Сердце Батшебы едва не разорвалось, когда она увидала, как корчатся лучшие овечки ее лучшего стада. Их вид воскрешал в памяти строки Мильтонова «Люсидаса»: «Раздуты животы зловонными парами…». У овец изо рта шла пена, дышали они мелко и часто, а тела их ужасающе набухли.
– Что же мне делать!? Что делать!? – беспомощно воскликнула Батшеба. – Овцы такие злосчастные создания! Вечно с ними приключается какая-нибудь беда! Года не проходит, чтоб со стадом чего-нибудь не стряслось!
– Есть только одно средство их спасти, – сказал Толл.
– Какое?! Говори скорее!
– Им нужно проткнуть бока специальной штуковиной.
– Ты можешь это сделать? Или мне самой?
– Нет, мэм, мы с вами не сумеем. Тут надобно точно знать, куда колоть. Воткнешь иглу малость правее или левее – животина околеет. Обыкновенно даже пастухи этому делу не обучены.
– Значит, овцы пропали, – вздохнула Батшеба, покоряясь судьбе.

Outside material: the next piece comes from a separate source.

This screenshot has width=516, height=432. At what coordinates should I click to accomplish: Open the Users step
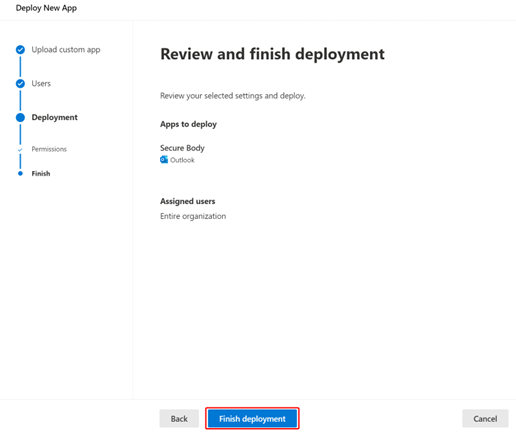pos(41,83)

– Лишь один человек в целой округе может из них ветры выпустить, – сказал Джозеф Пурграсс, который только теперь приплелся на пастбище. – Был бы тут – всех бы вылечил.

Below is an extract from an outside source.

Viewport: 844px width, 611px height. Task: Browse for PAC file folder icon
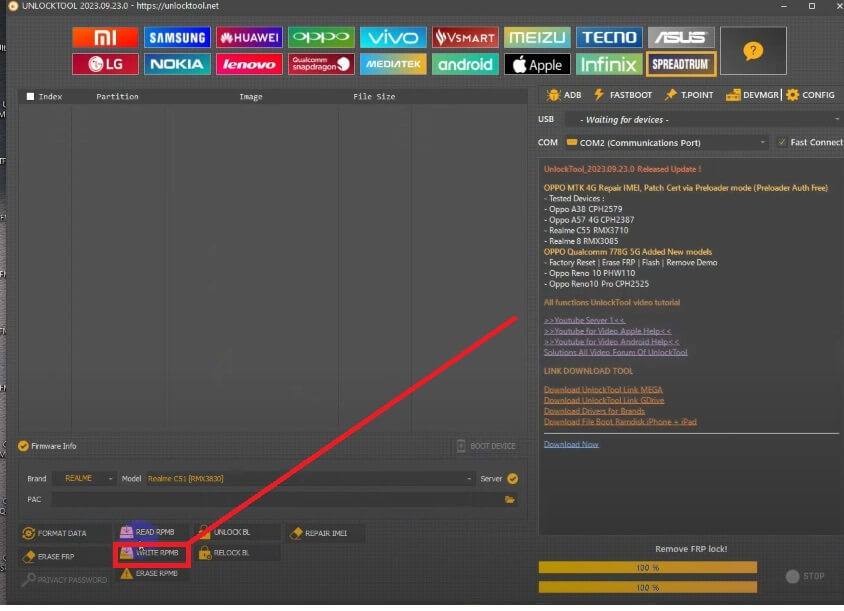click(510, 499)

– Кто же он? Пошлите за ним!
– Это пастух Оук, – ответил Мэтью. – Умная голова, чего только не умеет!
– Верно! – согласился Джозеф.
– Дельный малый! – подтвердил Лейбен Толл.
– Да как вы смеете произносить при мне его имя! – гневно выкрикнула Батшеба. – Я же велела вам никогда о нем не упоминать, если желаете у меня работать! Ах! – воскликнула она, просияв. – Должно быть, фермер Болдвуд мне поможет!
– Нет, мэм, – сказал Мэтью. – На днях две из его лучших овец наелись горошку, и раздулись вот так же. Мистер Болдвуд спешно отрядил человека, чтобы скакал за Гейблом Оуком, и Гейбл приехал и овец спас. У фермера Болдвуда нужный инструмент имеется – вроде дудки с острым шипом.
– Ага, вроде дудки, – повторил Джозеф. – Дудка она и есть.
– Да-а… Такое вот устройство, – протянул Генери Фрэй, как восточный философ, равнодушный к бегу времени.
– Довольно! – воспламенилась Батшеба. – Я сыта по горло вашим даканьем и агаканьем! Живо пошлите за кем-нибудь, кто вылечит овец!
Работники испуганно побрели прочь, не имея ни малейшего понятия о том, где и кого им искать. Через минуту они исчезли за воротами, оставив Батшебу одну среди умирающих животных.
– Нет, никогда в жизни я за ним не пошлю! – твердо сказала она.
В следующую секунду по телу одной из овец пробежала страшная судорога, несчастное существо вытянулось и подскочило высоко в воздух, а после этого поразительного прыжка тяжело упало и застыло. Батшеба приблизилась. Овца была мертва.
– Что же делать?! Что делать?! – снова воскликнула фермерша, ломая руки. – Нет, я за ним не пошлю, не пошлю!
Сила выражения решимости подчас превосходит силу самой решимости. К восклицаниям нередко прибегают как к костылям, надеясь подпереть ими слабеющее убеждение, которое, будучи твердым, вовсе не требовало громких фраз. Сказанное Батшебой: «Нет, никогда!» – в действительности означало: «Наверное, придется».